Department of Pathology, University of California San Diego, San Diego, California, United States of America.
PLoS One. 2010 Jul 21;5(7):e11587. doi: 10.1371/journal.pone.0011587.
The single rate codon model of non-synonymous substitution is ubiquitous in phylogenetic modeling. Indeed, the use of a non-synonymous to synonymous substitution rate ratio parameter has facilitated the interpretation of selection pressure on genomes. Although the single rate model has achieved wide acceptance, we argue that the assumption of a single rate of non-synonymous substitution is biologically unreasonable, given observed differences in substitution rates evident from empirical amino acid models. Some have attempted to incorporate amino acid substitution biases into models of codon evolution and have shown improved model performance versus the single rate model. Here, we show that the single rate model of non-synonymous substitution is easily outperformed by a model with multiple non-synonymous rate classes, yet in which amino acid substitution pairs are assigned randomly to these classes. We argue that, since the single rate model is so easy to improve upon, new codon models should not be validated entirely on the basis of improved model fit over this model. Rather, we should strive to both improve on the single rate model and to approximate the general time-reversible model of codon substitution, with as few parameters as possible, so as to reduce model over-fitting. We hint at how this can be achieved with a Genetic Algorithm approach in which rate classes are assigned on the basis of sequence information content.

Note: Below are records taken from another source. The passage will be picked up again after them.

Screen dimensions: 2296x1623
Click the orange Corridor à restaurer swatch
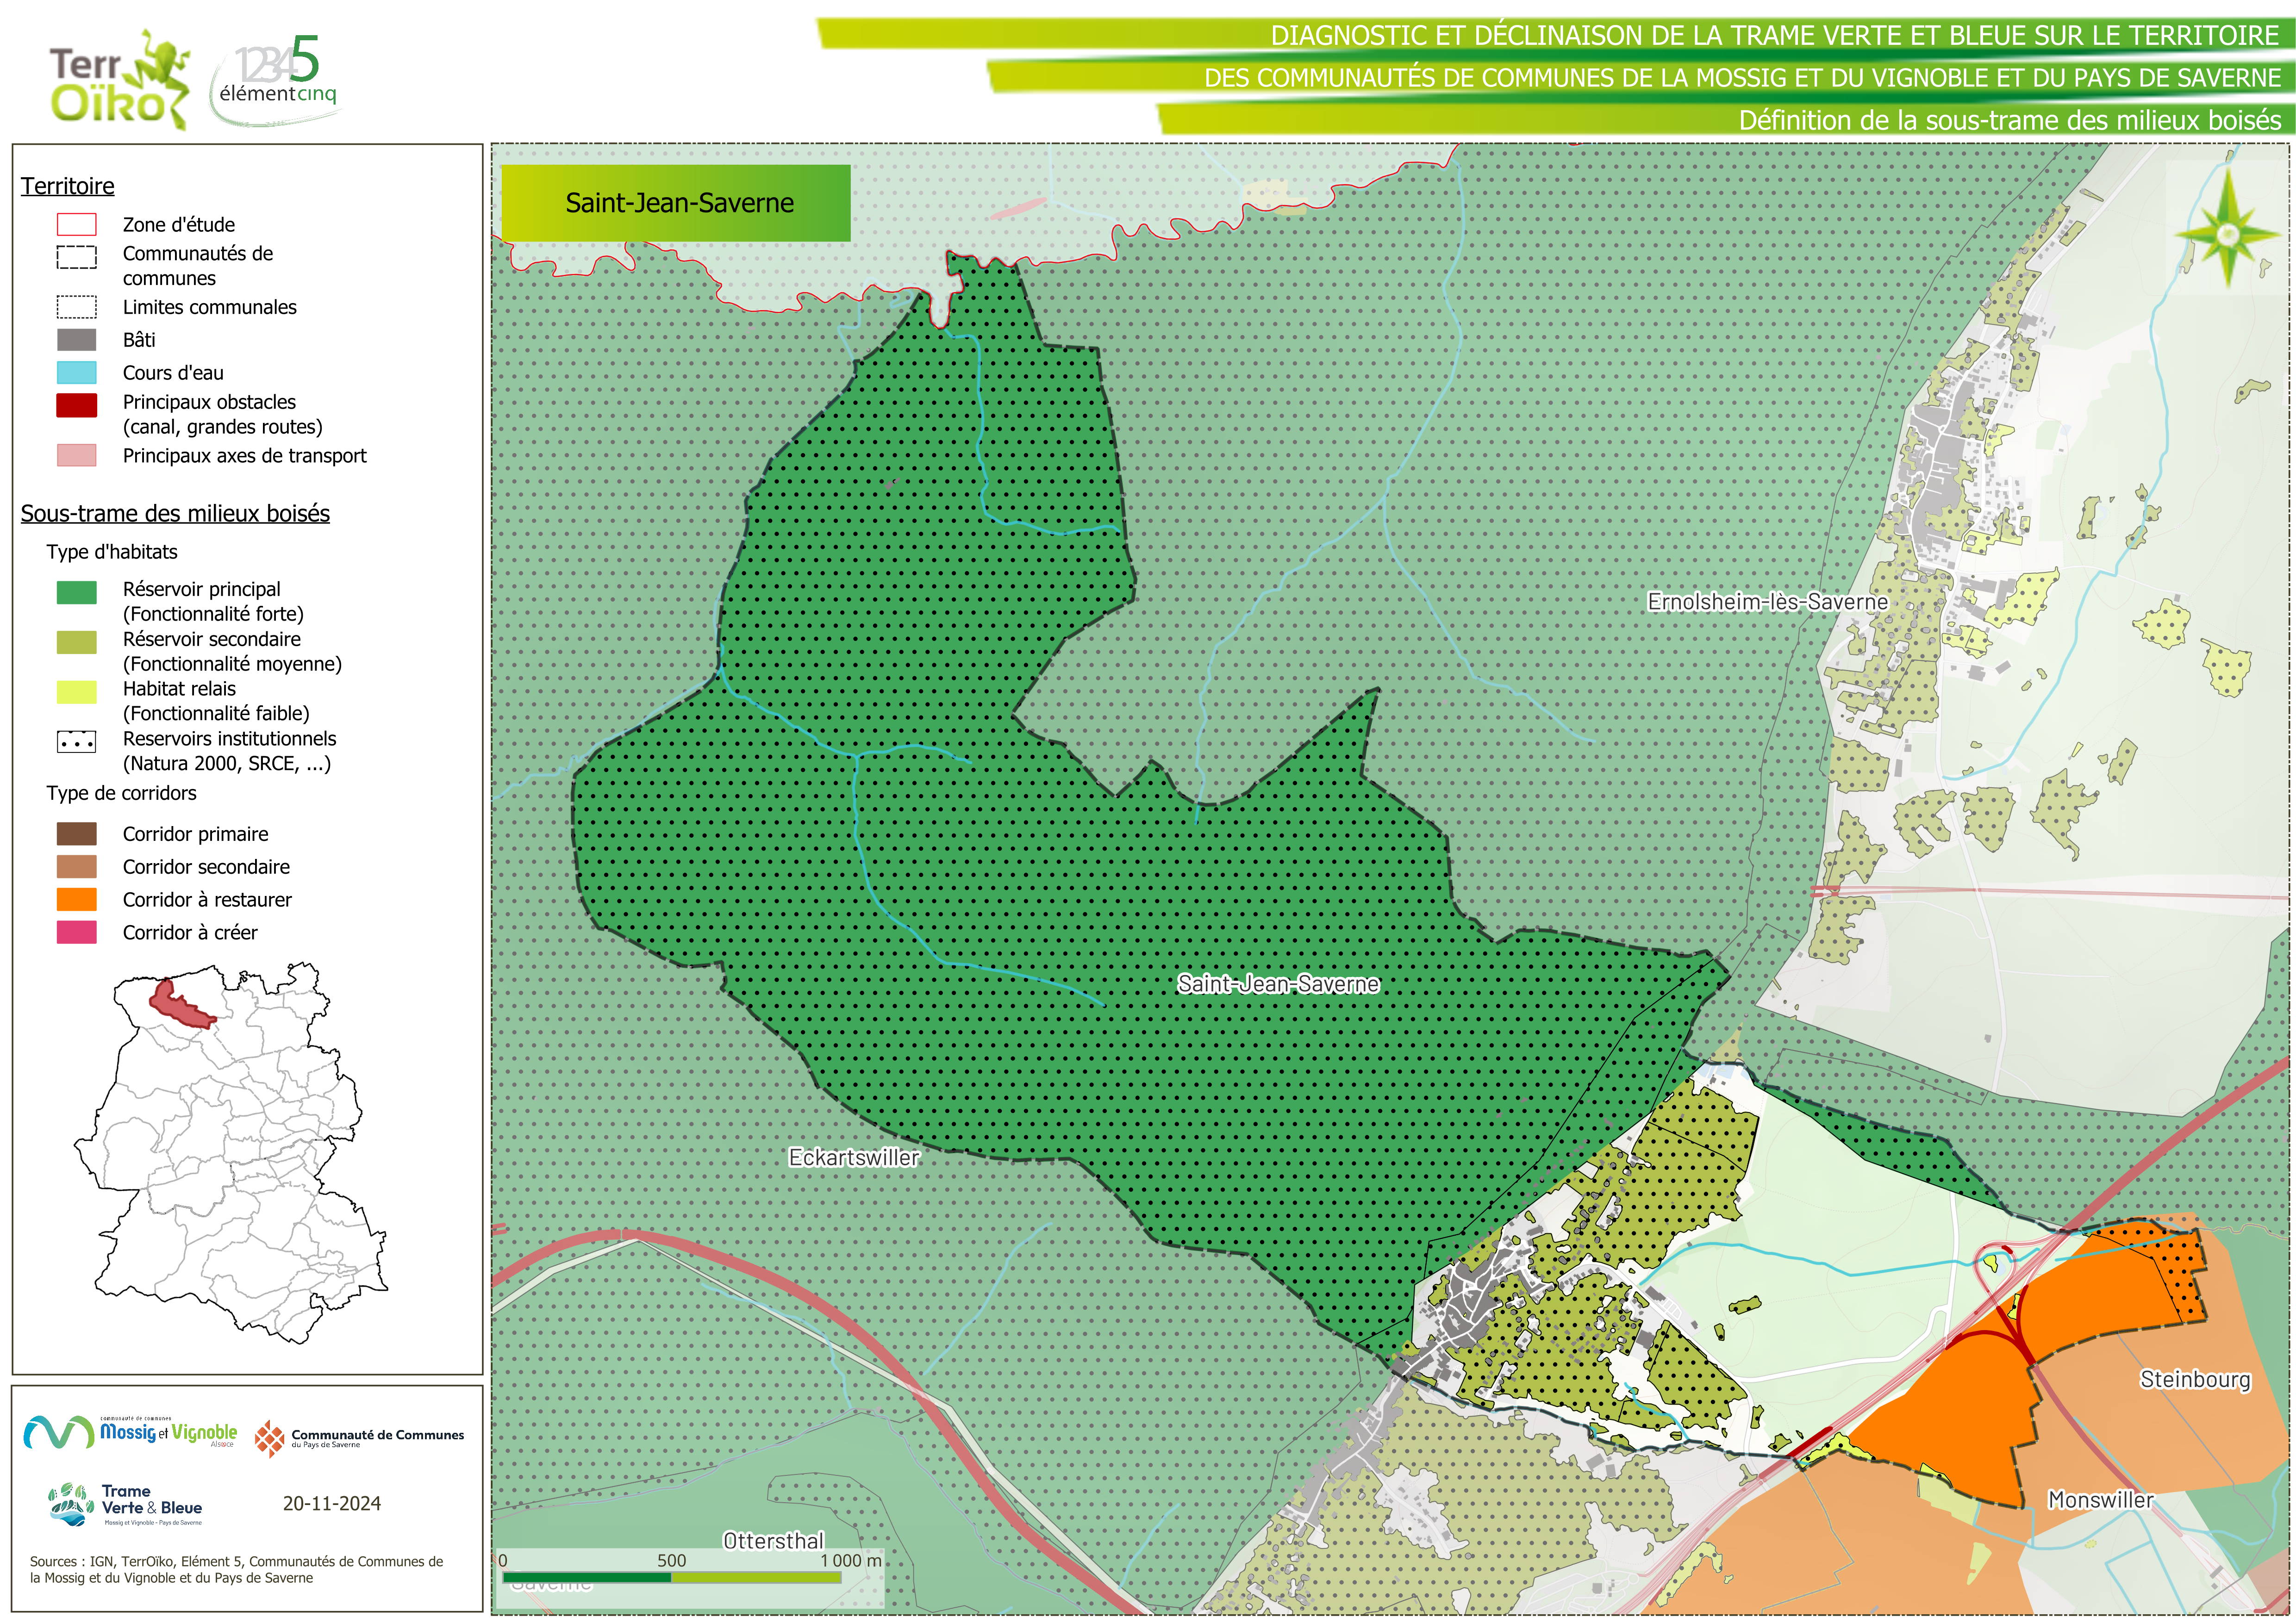(77, 899)
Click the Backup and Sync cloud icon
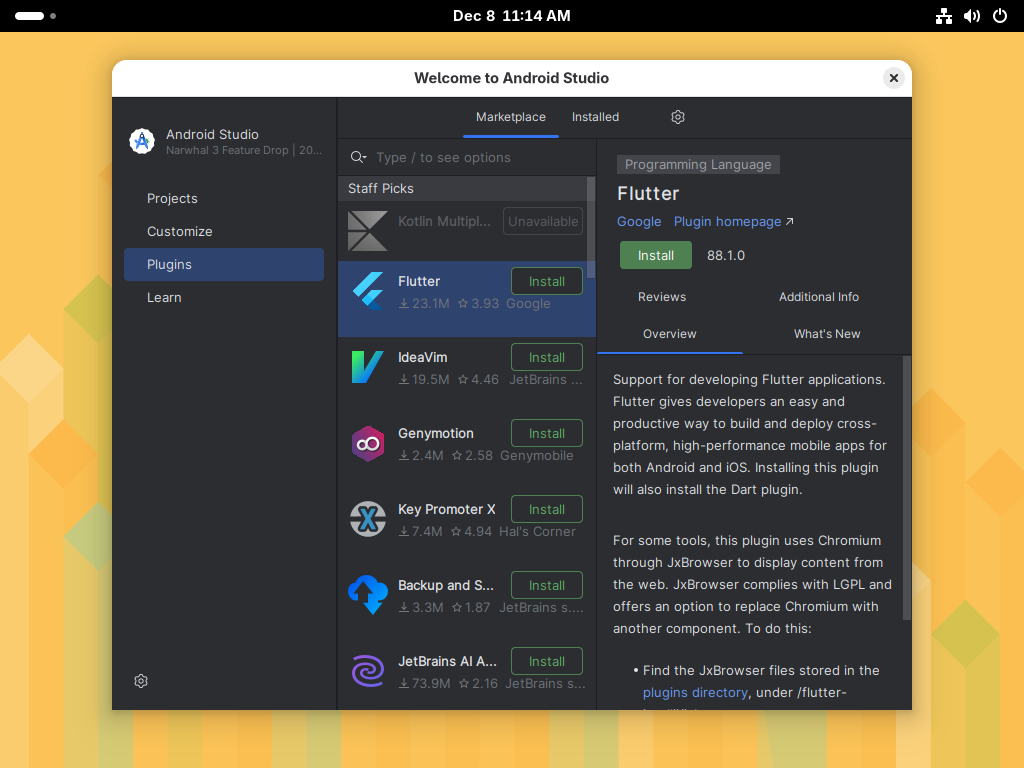This screenshot has width=1024, height=768. point(367,595)
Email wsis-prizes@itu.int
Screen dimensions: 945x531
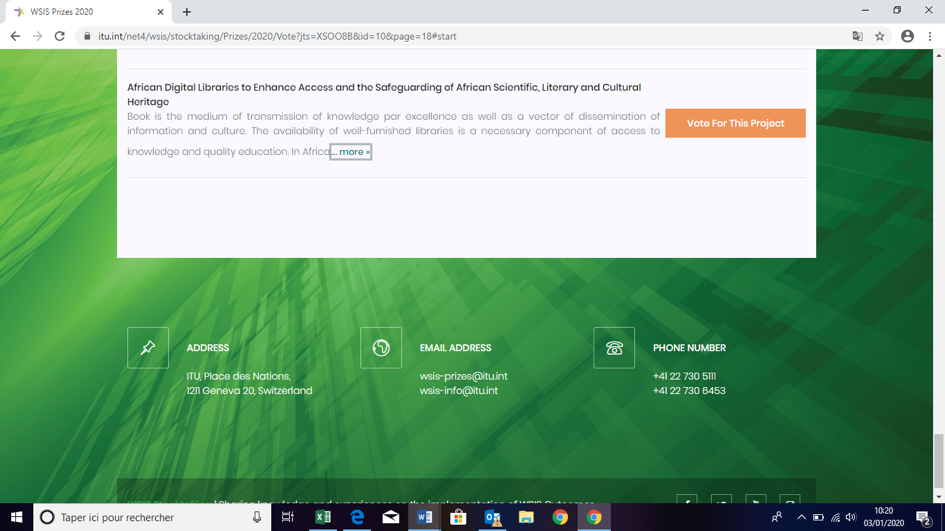click(x=463, y=376)
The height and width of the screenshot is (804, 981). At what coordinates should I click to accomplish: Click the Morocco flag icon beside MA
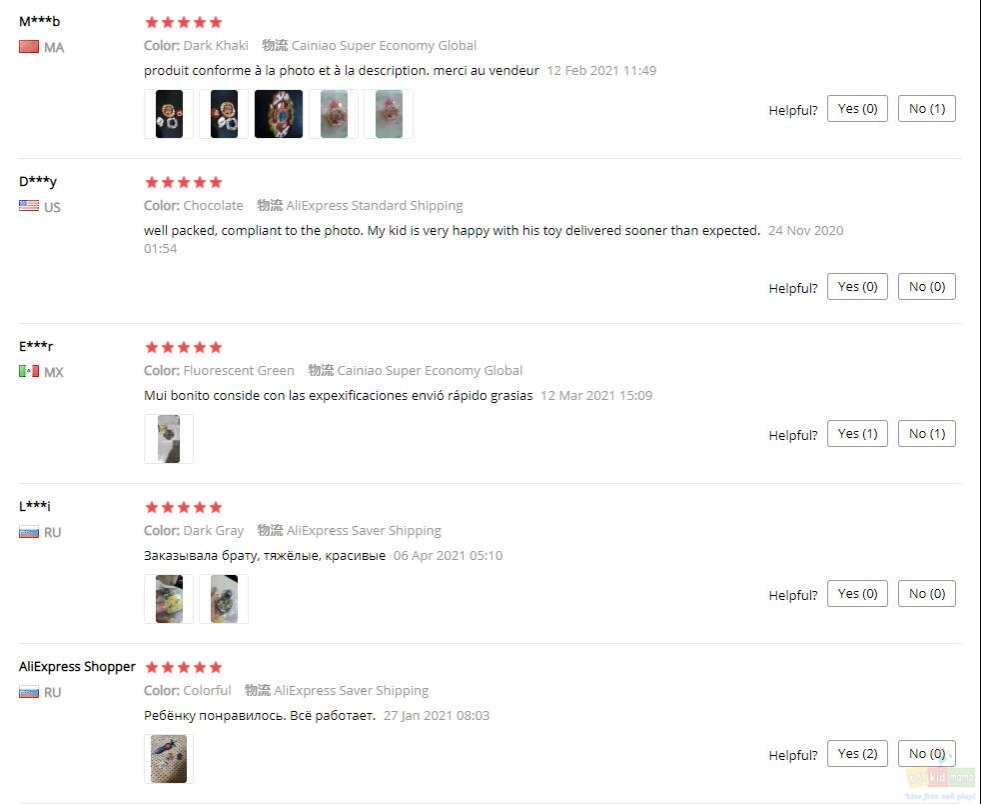(x=29, y=47)
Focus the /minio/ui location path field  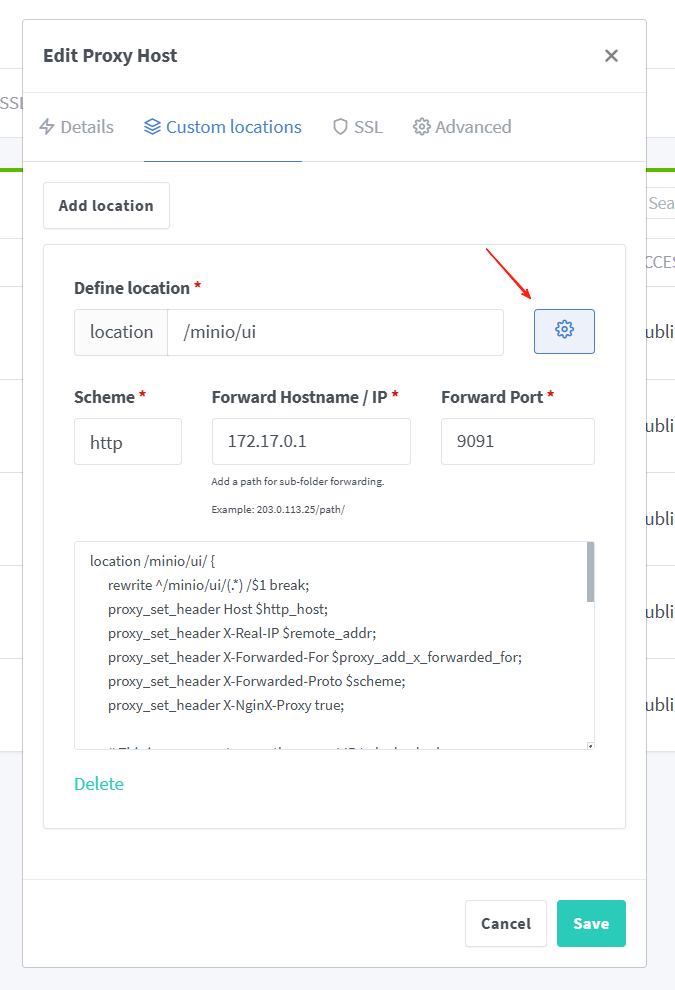[x=335, y=332]
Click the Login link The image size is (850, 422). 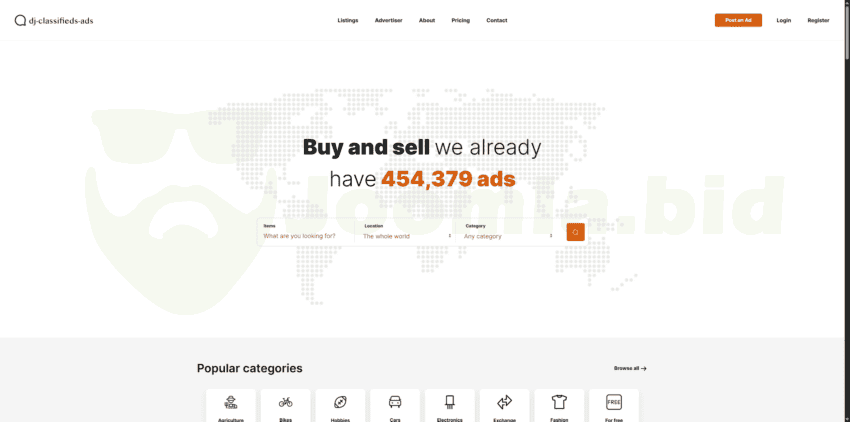pos(784,20)
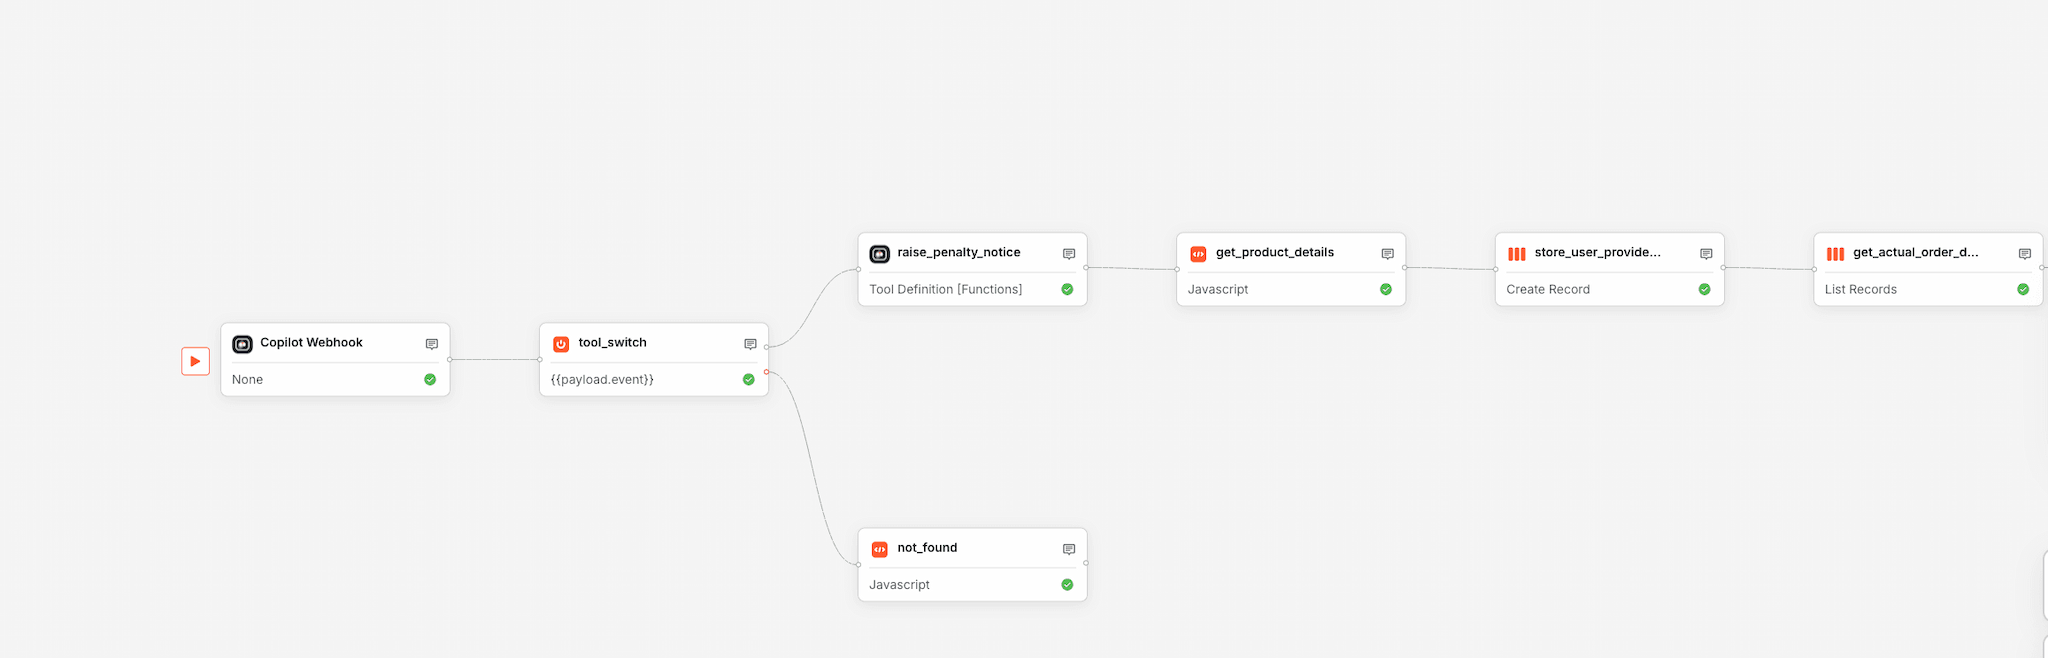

单速率密码子模型在系统发育建模中无处不在。事实上,使用非同义替换到同义替换的速率比参数有助于解释对基因组的选择压力。尽管单速率模型已被广泛接受,但我们认为,鉴于从经验氨基酸模型中观察到的替换率差异,单个非同义替换率的假设在生物学上是不合理的。一些人试图将氨基酸替换偏向纳入密码子进化模型中,并显示出与单速率模型相比,模型性能有所提高。在这里,我们表明,具有多个非同义速率类的模型很容易超过单速率模型的非同义替换模型,而在该模型中,氨基酸替换对被随机分配到这些类中。我们认为,由于单速率模型很容易改进,因此新的密码子模型不应完全基于该模型对改进的模型拟合度进行验证。相反,我们应该努力改进单速率模型,并尽可能接近通用的时间可逆密码子替换模型,同时使用尽可能少的参数,以减少模型过度拟合。我们暗示了如何通过遗传算法方法实现这一点,其中根据序列信息量分配速率类。